Longitudinal survival data analysis: predict survival by a repeated measure over time

Here is a mock dataset that aims to answer a question on whether subjects with increasing value between trip (from v0 to v2, 3 visits) will have significant shorter/longer survival time (time). The mock dataset is shown below (can be reproduced in R):

subj = rep(1:50, each=3)
trip = rep(c("v0", "v1", "v2"), 50)
value = round(abs(rnorm(n=150, mean=6, sd=2)), 3)
time = round(rexp(n=150, rate=0.3), 3)
censor = rep(rbinom(n=50, size=1, prob=0.5), each=3)
type = c(rep("type 1", 12), rep("type 2", 6), rep("type 3", 5), rep("type 4", 16), rep("type 5", 11))
dat = data.frame(subj, trip, value, time, censor, type)


There are a total of 50 subjects (subj), each having 3 visits (trip), and for each visit, there is a measurement value taken. Each subject had survival time (time), censoring status (censor, 0=censor, 1=death), and disease type (type). Please advise any well-established statistical methods for such analysis. Ideally such methods can be extended to incorporate additional covariates at the subject level, with R package implementation available. Probably Cox PH model with random effect for disease type (type) may be one way to consider? Thank you for the suggestions.

• IN recent years there have been lots of papers that jointly analyzed longitudinal and survival data using a Bayesian framework. – bdeonovic Mar 23 '17 at 13:20
• I am heartened to see you starting your exploration with simulated data, and have an idea about how to answer your question usefully. But one thing I'll need to understand better is the meaning of these 'disease types'. Are these unrelated diseases, or do they represent grades/levels of severity of a given disease? Also, although I appreciate your aiming for abstraction, it would also help me to know more about the real-world problem in the background. – David C. Norris Mar 28 '17 at 19:20
• @DavidC.Norris Thanks for your feedback. The disease types actually consist of different tumor types, such as lung cancer, breast cancer, ovarian cancer, etc. The real-world problem is to see if any trend (increasing/decreasing) lab parameter value taken at different time points can help predict the survival time, taking into account the heterogeneity of different tumor types (type). – alittleboy Mar 29 '17 at 12:10

Philosophically, two basic approaches present themselves here. One approach is to seek off-the-shelf models that (supposedly) enable you to 'extract' or 'derive' knowledge from your data. I would identify that approach with inductivism. Karl Popper famously called induction "a myth," and I share his view. Inductivism remains, however, the dominant epistemology in the (clinical) medical sciences at this time. Its spirit is nowhere more vividly represented than in the field of 'data science', the basic premise of which (it seems to me) is that data are like underground ore deposits to be 'mined', and that for this we need only to employ the right 'earth-moving equipment' (i.e., techniques or methods).
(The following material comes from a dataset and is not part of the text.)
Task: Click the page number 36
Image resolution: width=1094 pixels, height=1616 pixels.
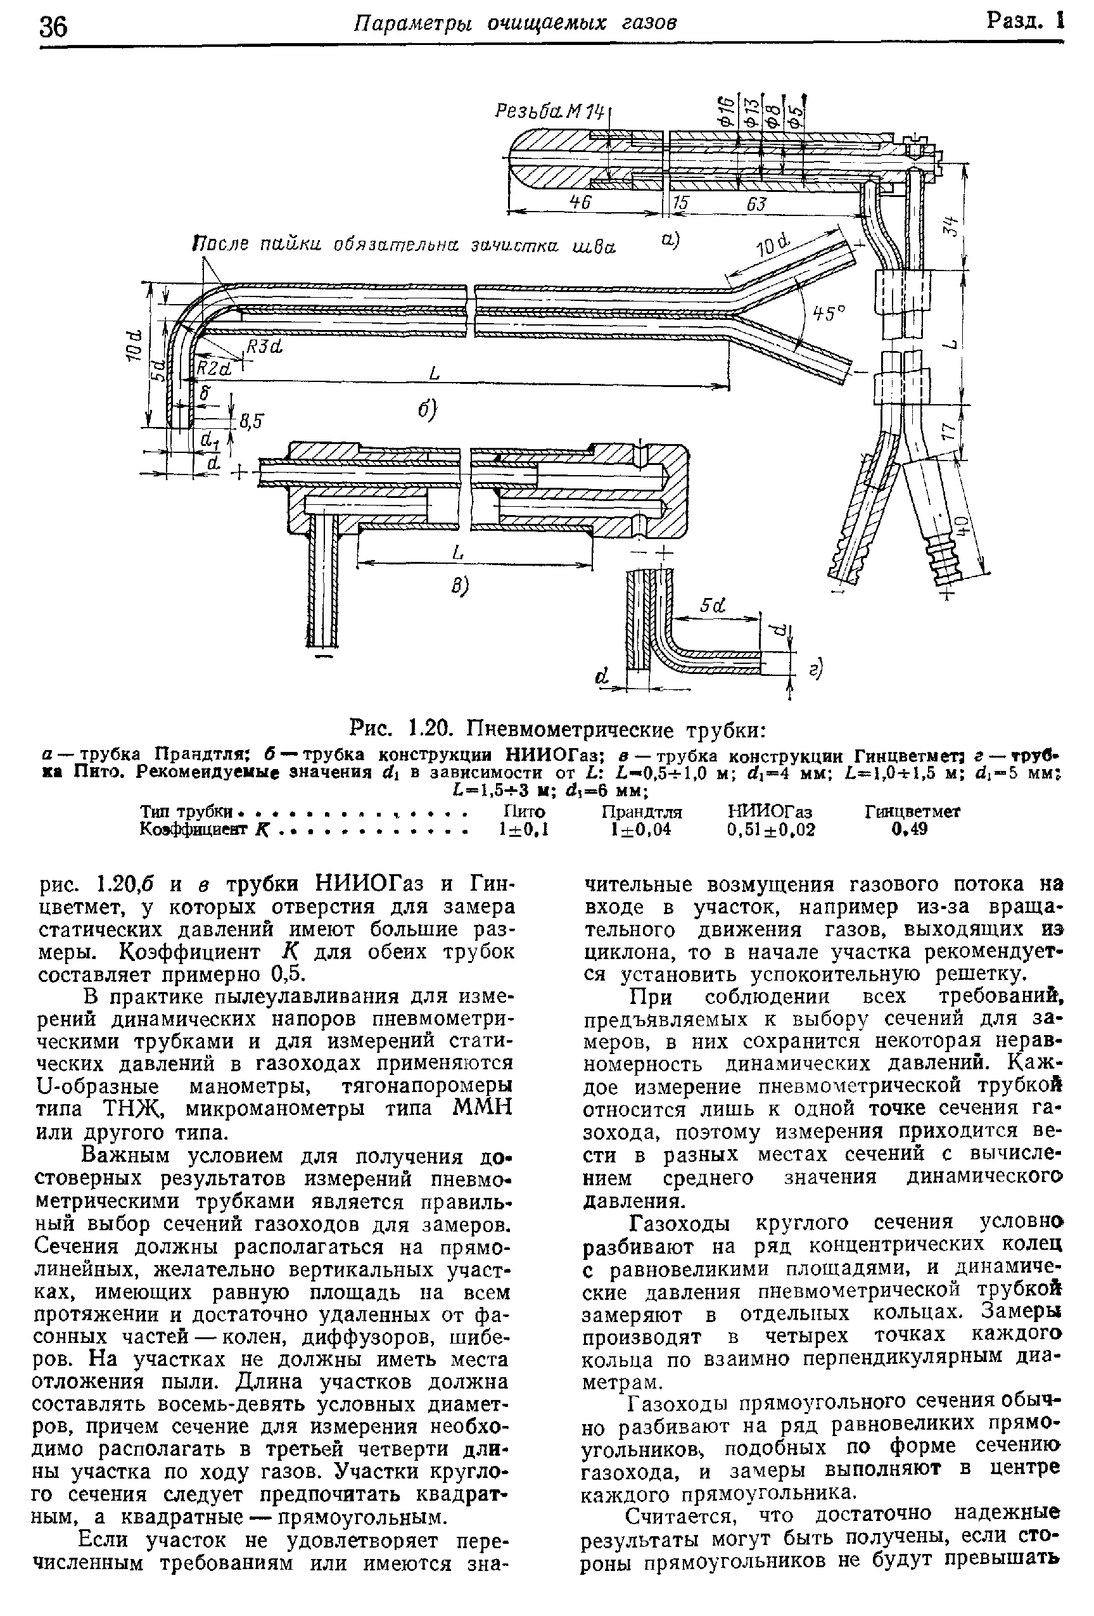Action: [x=54, y=27]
An alternative spirit is that of 'Strong Inference' described in a famous essay by Platt [1,2]. Here, the focus is on building and testing theories. Notwithstanding the strong 'inductivist' leanings of many Bayesians, I think Bayesian methods (as distinct from 'Bayesianism') make a very suitable basis for pursuing strong inference. If you are interested, I would be glad to assist you in pursuing that course.

Presently, your simulation code generates data having the formal appearance of the sort of data you might collect, but not their informational content. To achieve the latter, you would need to write in some equations (models) of a data generating process (DGP) describing what might be going on 'beneath the surface' in your data.

If you could add such equations, I would propose to show you how to implement your model in JAGS, a fully declarative Bayesian modeling tool that has the lovely property of letting you run the very same model both 'forwards' (from given parameters to simulated data) and 'backwards' (from measured data to inference about unknown parameters).

This approach would – as its first and perhaps most important benefit – enable you to check whether various theories you might consider (as expressed in your models of the DGP) would yield to exploration in different regimes of sample size. If your actual sample sizes are of the order of the $N=50$ individuals of your simulation (split across 5 categorical disease sub-types, no less), then I would not hold out great hopes of learning anything new that isn't already 'obvious' to clinicians treating these types of cancer. But this approach would let you demonstrate such an intuition objectively, at least.

1. Platt JR. Strong Inference: Certain systematic methods of scientific thinking may produce much more rapid progress than others. Science. 1964;146(3642):347-353. doi:10.1126/science.146.3642.347.

2. Fudge DS. Fifty years of J. R. Platt’s strong inference. Journal of Experimental Biology. 2014;217(8):1202-1204. doi:10.1242/jeb.104976.